[AVANT-PREMIERE]
Emily Browning, la Baby Doll de Snyder (Sucker Punch) incarne à nouveau, chez Julia Leigh, romancière convertie à la réalisation, une poupée. Froide, mécanique, dont le corps est nu, tripoté, malmené, baladé, par de vieux hommes pervers, dans l'intimité d’une chambre baroque. Ambiance. Belle au bois dormant, certes, mais sans prince charmant, sans conte de fée issu du monde merveilleux de Disney. A la place, des rendez-vous sous somnifères, des visites régulières chez l’ami, ex-toxico et malade ; un cauchemar sous verre, plus épuré que jamais (peu de dialogues, longs plans fixes, pas de musique), à la morbidité tout aussi dérangeante que ridicule. Prétention et virtuosité convoquées à chaque plan. Vide et symbolisme, tout à la fois.
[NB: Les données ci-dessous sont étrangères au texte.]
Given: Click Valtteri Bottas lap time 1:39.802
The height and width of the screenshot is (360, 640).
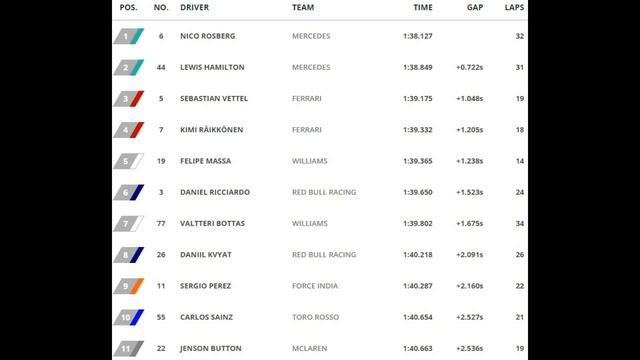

Quelque part entre les fantasmes malsains d’une bourgeoisie décadente à la Kubrick (Eyes Wide Shut) et une atmosphère clinique et âpre que l’on peut retrouver chez Campion, autre réalisatrice australienne (et par ailleurs fan du film), Sleeping Beauty est une proposition atypique, mais bancale.
Julia Leigh, en Cronenberg féminin, crée le malaise, parce qu’elle rapproche érotisme et nécrophilie, sexe et mort, corps et objet malléable. C’est clair : elle connaît ses classiques sur le bout des doigts, sait amener la nausée l’air de rien, à la force de l’évocation, comptant sur l’imaginaire voyeuriste et dégoûtant tapi dans l’œil du spectateur. Son film n’est pas aimable, provoque l’inconfort parce qu’il convoque l’image sans jamais l’affronter : prostitution, pratiques répugnantes, métaphore filée + étreinte avec le cadavre. Formellement, c’est glacial, immobile, … et d’une tristesse à pleurer. La cinéaste sombre rapidement dans un systématisme lassant, s’amuse à prolonger inutilement certaines scènes (comme celle du monologue de l’un des vieillards, difficilement compréhensible), finit même par se regarder filmer. Sleeping Beauty tient alors (et surtout) de l’exercice de style, ou comment décliner à l’infini l’idée d’une sexualité en berne, tâchée, souillée, des chairs comme des natures mortes, là, laissées à l’abandon, dégueulasses. Beurk ?
Sortie cinéma : le 16 novembre 2011.